# Task requirements:
Copy the lines of the records below without any change, starting at the line that contains "Click the Google Calendar icon" and ending at the line that contains "Action: point(280,33)". Include both of those lines.

※

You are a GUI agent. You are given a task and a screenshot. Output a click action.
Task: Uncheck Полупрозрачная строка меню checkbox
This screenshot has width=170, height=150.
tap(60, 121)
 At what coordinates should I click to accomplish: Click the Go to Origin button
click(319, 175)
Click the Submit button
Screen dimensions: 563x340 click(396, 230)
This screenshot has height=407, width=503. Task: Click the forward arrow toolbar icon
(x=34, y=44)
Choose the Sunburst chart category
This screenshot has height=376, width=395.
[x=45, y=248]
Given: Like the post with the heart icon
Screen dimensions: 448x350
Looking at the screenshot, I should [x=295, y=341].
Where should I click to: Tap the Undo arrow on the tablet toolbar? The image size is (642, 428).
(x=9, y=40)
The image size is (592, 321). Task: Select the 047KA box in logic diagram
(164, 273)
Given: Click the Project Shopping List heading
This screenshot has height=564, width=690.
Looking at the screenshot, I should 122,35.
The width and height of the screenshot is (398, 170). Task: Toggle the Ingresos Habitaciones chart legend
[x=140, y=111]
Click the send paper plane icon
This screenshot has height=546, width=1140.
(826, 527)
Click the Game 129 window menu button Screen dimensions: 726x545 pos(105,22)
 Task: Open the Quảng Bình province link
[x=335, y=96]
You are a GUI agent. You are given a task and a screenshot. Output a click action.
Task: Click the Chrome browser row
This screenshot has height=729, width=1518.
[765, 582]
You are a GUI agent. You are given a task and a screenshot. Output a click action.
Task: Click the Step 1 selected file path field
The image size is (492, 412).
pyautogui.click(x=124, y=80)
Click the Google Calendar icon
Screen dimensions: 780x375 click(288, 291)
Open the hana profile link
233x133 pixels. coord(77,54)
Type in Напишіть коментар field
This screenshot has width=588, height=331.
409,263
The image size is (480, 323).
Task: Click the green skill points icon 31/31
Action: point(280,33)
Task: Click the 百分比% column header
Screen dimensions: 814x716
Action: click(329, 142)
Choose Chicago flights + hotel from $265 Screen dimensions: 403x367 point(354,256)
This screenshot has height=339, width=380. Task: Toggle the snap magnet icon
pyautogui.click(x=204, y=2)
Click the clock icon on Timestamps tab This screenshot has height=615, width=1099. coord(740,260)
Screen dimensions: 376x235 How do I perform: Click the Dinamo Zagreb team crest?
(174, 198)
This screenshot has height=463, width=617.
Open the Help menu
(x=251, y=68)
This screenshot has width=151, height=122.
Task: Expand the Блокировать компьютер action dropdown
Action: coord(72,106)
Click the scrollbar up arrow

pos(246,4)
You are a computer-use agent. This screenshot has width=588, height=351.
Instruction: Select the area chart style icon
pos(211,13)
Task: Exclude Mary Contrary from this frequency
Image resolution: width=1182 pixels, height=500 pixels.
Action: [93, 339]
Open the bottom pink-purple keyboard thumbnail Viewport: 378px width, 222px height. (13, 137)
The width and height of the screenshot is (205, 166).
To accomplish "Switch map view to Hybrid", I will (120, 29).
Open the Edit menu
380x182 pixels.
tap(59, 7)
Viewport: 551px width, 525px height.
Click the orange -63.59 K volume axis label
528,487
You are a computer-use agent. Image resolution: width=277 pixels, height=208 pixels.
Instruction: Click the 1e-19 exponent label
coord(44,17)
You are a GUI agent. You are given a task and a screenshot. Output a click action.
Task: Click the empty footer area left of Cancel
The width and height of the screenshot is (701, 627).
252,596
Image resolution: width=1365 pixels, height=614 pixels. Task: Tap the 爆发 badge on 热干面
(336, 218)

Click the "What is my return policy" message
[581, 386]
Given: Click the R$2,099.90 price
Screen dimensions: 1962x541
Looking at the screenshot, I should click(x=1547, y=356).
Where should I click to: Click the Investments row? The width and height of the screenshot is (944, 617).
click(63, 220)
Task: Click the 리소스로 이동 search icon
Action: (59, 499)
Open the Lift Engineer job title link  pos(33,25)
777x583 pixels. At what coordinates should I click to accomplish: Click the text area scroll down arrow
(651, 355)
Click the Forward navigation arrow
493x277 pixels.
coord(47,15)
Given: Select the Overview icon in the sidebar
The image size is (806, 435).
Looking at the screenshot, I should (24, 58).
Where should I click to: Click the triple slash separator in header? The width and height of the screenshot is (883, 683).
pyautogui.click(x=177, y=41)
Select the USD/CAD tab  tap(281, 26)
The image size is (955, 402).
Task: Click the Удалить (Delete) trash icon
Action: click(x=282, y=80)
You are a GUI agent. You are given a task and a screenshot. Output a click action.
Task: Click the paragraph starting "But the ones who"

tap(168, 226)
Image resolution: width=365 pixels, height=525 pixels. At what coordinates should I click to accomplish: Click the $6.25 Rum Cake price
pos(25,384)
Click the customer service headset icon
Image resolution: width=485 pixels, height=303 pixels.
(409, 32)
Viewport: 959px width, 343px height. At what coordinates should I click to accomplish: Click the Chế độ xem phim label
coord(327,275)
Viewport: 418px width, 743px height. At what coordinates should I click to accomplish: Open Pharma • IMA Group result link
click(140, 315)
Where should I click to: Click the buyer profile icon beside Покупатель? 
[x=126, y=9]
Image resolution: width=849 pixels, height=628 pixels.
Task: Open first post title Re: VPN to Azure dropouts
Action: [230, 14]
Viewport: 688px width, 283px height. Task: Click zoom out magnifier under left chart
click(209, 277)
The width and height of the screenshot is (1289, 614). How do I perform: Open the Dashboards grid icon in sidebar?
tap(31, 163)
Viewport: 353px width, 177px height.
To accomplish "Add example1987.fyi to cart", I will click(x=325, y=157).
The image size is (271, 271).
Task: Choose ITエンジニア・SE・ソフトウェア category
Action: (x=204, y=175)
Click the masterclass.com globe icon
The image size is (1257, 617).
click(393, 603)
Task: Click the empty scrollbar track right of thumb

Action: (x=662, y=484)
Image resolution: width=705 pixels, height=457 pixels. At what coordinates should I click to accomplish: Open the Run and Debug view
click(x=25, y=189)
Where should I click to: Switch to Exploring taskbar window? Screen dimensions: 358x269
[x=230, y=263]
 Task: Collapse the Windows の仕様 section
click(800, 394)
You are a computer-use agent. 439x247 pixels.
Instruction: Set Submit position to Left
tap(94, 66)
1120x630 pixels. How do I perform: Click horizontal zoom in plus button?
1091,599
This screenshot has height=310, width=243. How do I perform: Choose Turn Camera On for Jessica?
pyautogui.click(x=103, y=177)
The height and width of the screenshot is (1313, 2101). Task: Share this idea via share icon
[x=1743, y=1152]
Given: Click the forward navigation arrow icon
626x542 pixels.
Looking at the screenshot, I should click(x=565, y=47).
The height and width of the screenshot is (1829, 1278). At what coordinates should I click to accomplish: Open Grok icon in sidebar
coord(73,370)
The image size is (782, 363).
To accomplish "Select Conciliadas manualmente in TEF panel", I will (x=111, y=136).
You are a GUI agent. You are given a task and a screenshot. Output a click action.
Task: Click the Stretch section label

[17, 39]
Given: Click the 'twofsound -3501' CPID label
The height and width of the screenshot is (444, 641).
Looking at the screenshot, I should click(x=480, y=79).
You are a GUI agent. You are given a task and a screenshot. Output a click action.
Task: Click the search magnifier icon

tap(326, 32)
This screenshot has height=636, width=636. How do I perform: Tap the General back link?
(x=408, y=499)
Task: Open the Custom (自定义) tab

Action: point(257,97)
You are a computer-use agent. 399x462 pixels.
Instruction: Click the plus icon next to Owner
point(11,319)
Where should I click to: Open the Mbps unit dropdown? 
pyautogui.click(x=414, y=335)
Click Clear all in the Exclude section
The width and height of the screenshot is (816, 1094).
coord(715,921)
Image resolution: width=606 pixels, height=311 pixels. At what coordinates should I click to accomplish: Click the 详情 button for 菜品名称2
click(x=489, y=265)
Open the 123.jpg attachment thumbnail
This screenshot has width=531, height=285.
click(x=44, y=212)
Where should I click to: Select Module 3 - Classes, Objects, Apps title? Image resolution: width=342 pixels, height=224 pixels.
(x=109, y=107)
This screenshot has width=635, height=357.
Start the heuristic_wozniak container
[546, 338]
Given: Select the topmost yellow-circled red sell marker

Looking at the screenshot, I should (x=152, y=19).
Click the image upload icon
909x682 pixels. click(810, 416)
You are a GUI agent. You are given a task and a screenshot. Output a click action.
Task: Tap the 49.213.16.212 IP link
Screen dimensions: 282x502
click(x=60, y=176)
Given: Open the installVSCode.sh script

※

# Final result:
Click the Google Calendar icon
Screen dimensions: 780x375 click(288, 291)
Open the hana profile link
233x133 pixels. coord(77,54)
Type in Напишіть коментар field
This screenshot has width=588, height=331.
409,263
The image size is (480, 323).
Task: Click the green skill points icon 31/31
Action: point(280,33)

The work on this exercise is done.